Le 8 janvier 2026, six citoyens ont été arrêtés. Seulement 12 jours plus tard, les corps sans vie de trois d’entre eux — Davoud Hashemi (41 ans) et les frères jumeaux Ali et Reza Kakavand (42 ans) — ont été remis à leurs familles.

Avertissement :
Compte tenu de la coupure des communications et du climat sécuritaire, cela ne représente que « la partie émergée de l’iceberg ». Le nombre réel d’exécutions et de morts sous la torture dans des centres de détention secrets et des prisons isolées est sans aucun doute bien plus élevé que les informations disponibles.

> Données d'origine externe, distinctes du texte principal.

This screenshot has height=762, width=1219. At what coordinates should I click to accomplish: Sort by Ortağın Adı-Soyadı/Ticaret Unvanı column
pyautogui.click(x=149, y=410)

Profil juridique du principal responsable : Gholam-Hossein Mohseni-Eje’i

Comprendre le parcours du chef actuel du pouvoir judiciaire est essentiel pour d’éventuelles poursuites internationales :

  • Parcours judiciaire et sécuritaire : diplômé de l’école Haghani et proche d’Assadollah Lajevardi (« le boucher d’Evin »). Dans les années 1980, il a joué un rôle actif dans les interrogatoires et les condamnations à mort.
  • Violations graves des droits humains : lors du massacre de 1988 de prisonniers politiques, il était représentant du pouvoir judiciaire au ministère du Renseignement. Il a également participé aux « meurtres en chaîne » de dissidents.
  • Comportements extrajudiciaires : connu pour des violences physiques directes contre des accusés et des critiques. Il est surnommé « Eje’i le mangeur d’oreilles » après une agression où il aurait mordu l’oreille du critique Isa Saharkhiz.
  • Sanctions internationales : inscrit sur les listes de sanctions des États-Unis et de l’Union européenne pour son rôle dans des répressions sanglantes et des violations systématiques des droits humains.

Responsabilité de la communauté internationale et du droit international

Sur la base du principe de la « responsabilité de protéger » (R2P) et étant donné que la République islamique commet des « crimes contre l’humanité », la communauté internationale a l’obligation de :

  • Conseil de sécurité de l’ONU : examiner immédiatement les exécutions politiques en Iran comme une menace pour la paix et la sécurité internationales
  • Conseil des droits de l’homme de l’ONU : activer ses mécanismes pour empêcher l’exécution de Mohsen Eslamkhah (mineur) et de Benyamin Naghdi
  • Compétence universelle : poursuivre pénalement les juges et procureurs impliqués (dont Eje’i et Movahedi-Azad) dans les États membres de l’ONU

La machine d’exécution du régime, sous le commandement direct d’Eje’i, utilise le contexte de guerre pour mener une purge politique des dissidents. Alors qu’Internet est coupé et que la voix du peuple est étouffée, les institutions internationales ont une responsabilité directe d’intervention.

Le silence face à ce massacre massif n’est pas seulement de l’inaction — c’est une complicité dans un crime que l’histoire n’oubliera pas.

Pour les prisonniers politiques menacés d’exécution, le temps se compte en secondes.